Her own first sex scene is in the ill-fated film Rocket Post, whose release has been shelved for two years following the death of director Stephen Whittaker at the age of 53.

She plays the girlfriend of a German rocket scientist who came over to a Scots island before World War II to help the British government. The scene - opposite Danish co-star Ulrich Thomsen - was nerve-racking for Shauna. "I was nude from the waist up but I had it written into my contract that I kept my pants on," she says. "I remember being really embarrassed, but the thing that sticks in my mind now was how cold I felt. On that day of all days, they forgot to heat the studio."

You can tell she won't be one of those actresses who - as the showbiz joke puts it - will only keep her kit on if the part really demands it. But, embarrassment or not, Rocket Post is the film that everyone who saw the rushes was convinced would catapult Shauna to international stardom.

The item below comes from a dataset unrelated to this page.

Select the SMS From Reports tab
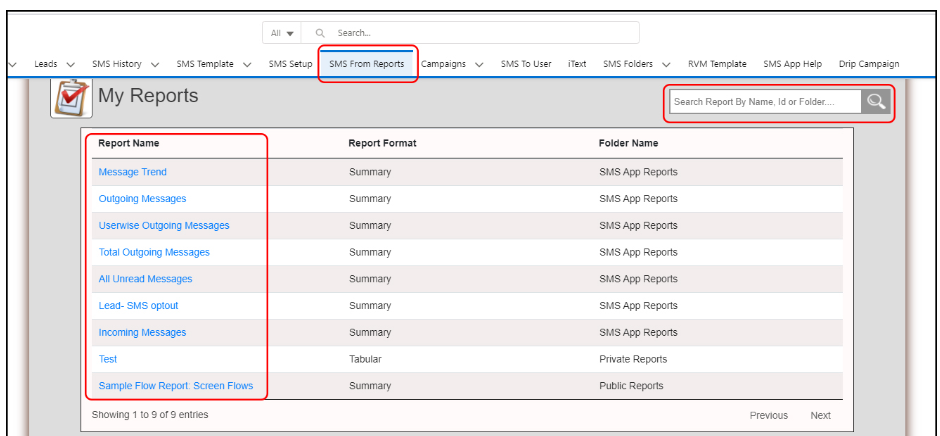click(367, 64)
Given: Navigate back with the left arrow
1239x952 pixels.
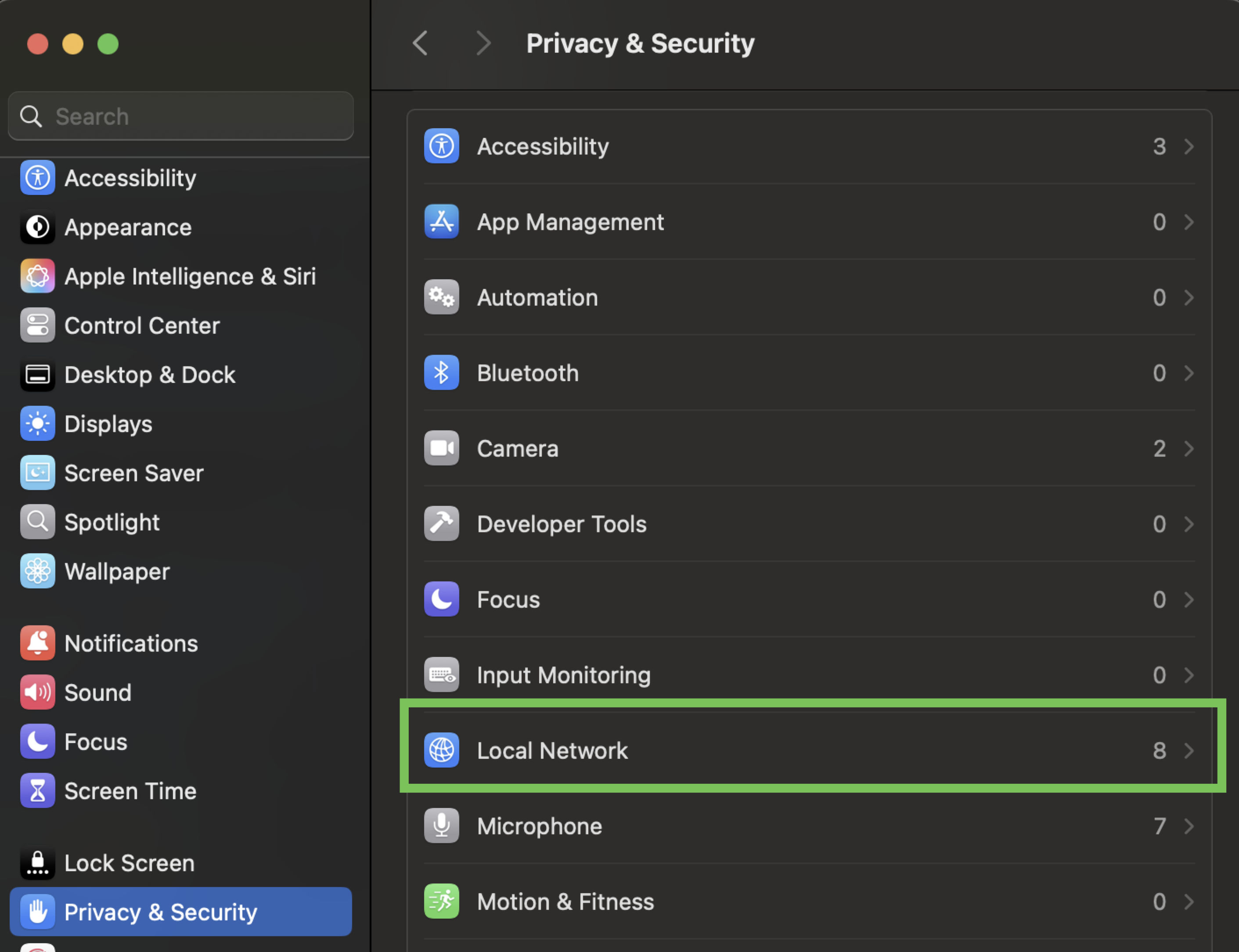Looking at the screenshot, I should 420,43.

Now she will have to wait. But, one suspects, not for very long. The fan mail from her role in Spooks is beginning to flood in.

"I've not really had the face-to-face recognition thing yet," she says. " I'm beginning to notice I'm getting odd looks on the bus. The trouble is, in London you're never quite sure whether it's a fan or just another weirdo."

She doesn't find it strange that after being named as the new Kate Winslet she should still be travelling on the top deck of the No73? "I go on the bus everywhere. None of my mates have money. Actually I've started designing birthday cards as a second string in case things don't work out. I'm going to sell them on a market stall."

To keep her positive, I paint a picture of the future - Hollywood premieres, limos, mansions...but Shauna isn't having any. She knows the next big thing can quickly turn out to be the next big thing that wasn't.

She stuffs her bras into her miner's lamp handbag and goes home to sketch a few more birthday cards.